ASSIGNMENT
For every entry below, give it back exactly and leave out any image.

INFORMATION SHOWN
# # # #
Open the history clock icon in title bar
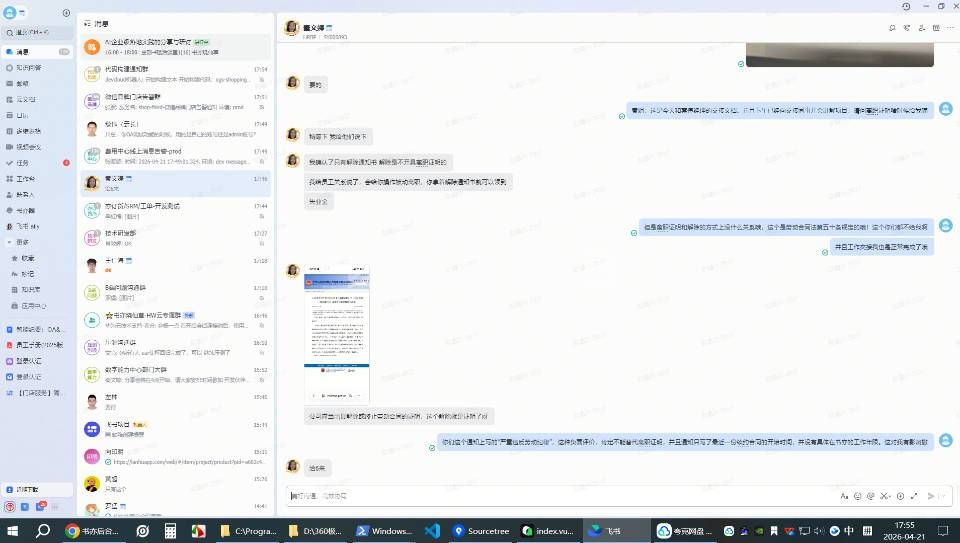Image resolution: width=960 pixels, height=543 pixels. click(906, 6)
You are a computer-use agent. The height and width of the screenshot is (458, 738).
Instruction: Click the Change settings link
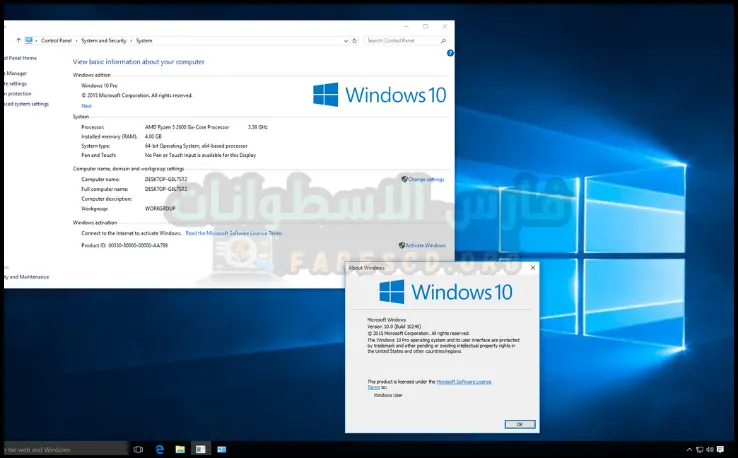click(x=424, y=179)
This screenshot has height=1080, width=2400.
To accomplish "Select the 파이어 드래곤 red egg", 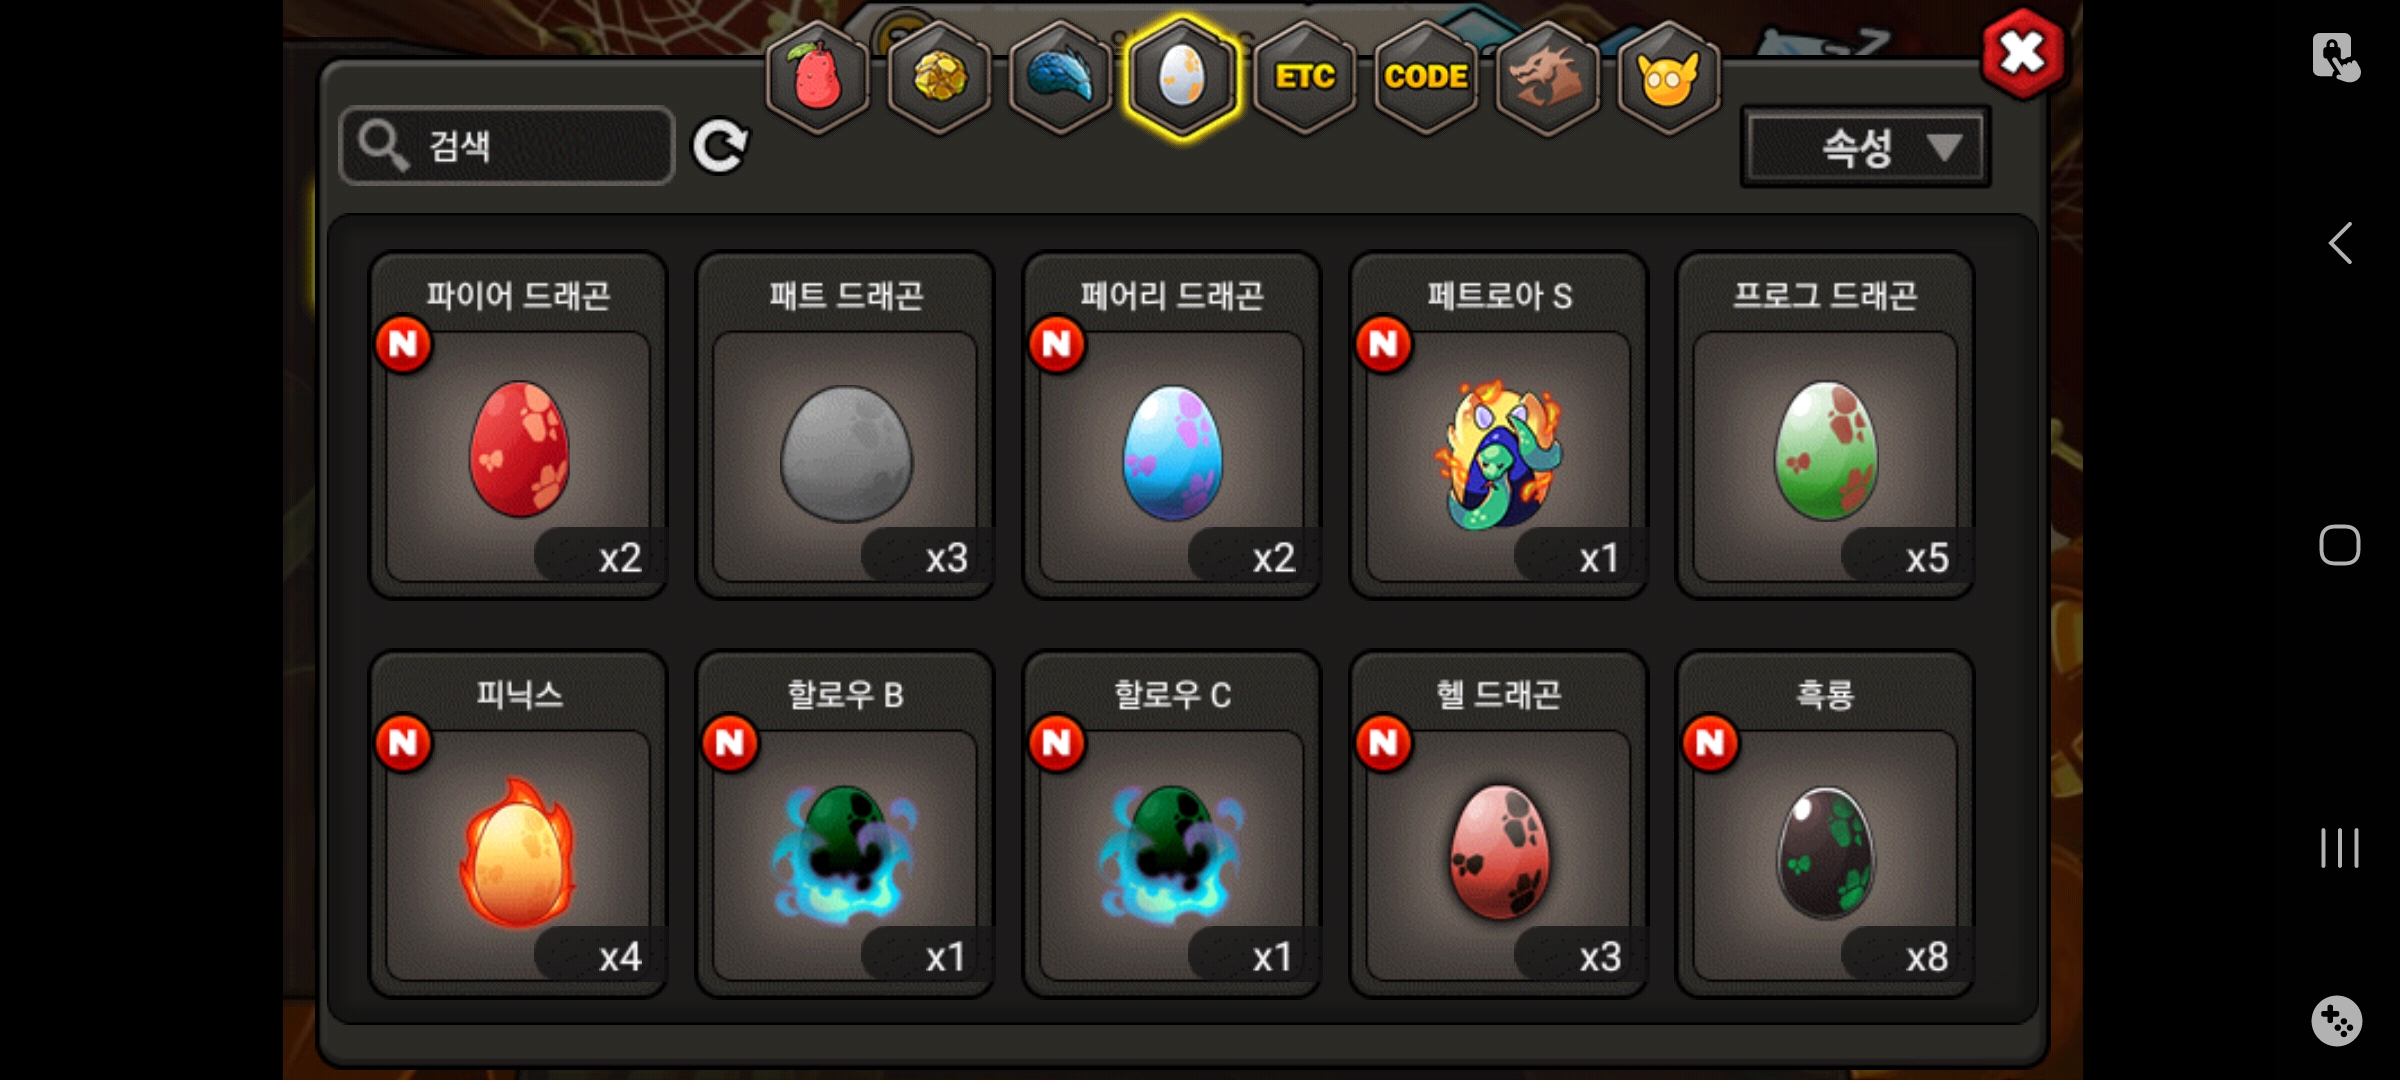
# # # #
YOUR RESPONSE
Open the history clock icon in title bar
Image resolution: width=960 pixels, height=543 pixels. click(906, 6)
You are a computer-use agent. The height and width of the screenshot is (458, 738).
Instruction: Click the Change settings link
click(x=424, y=179)
This screenshot has height=1080, width=2400.
To accomplish "Select the 파이어 드래곤 red egg", 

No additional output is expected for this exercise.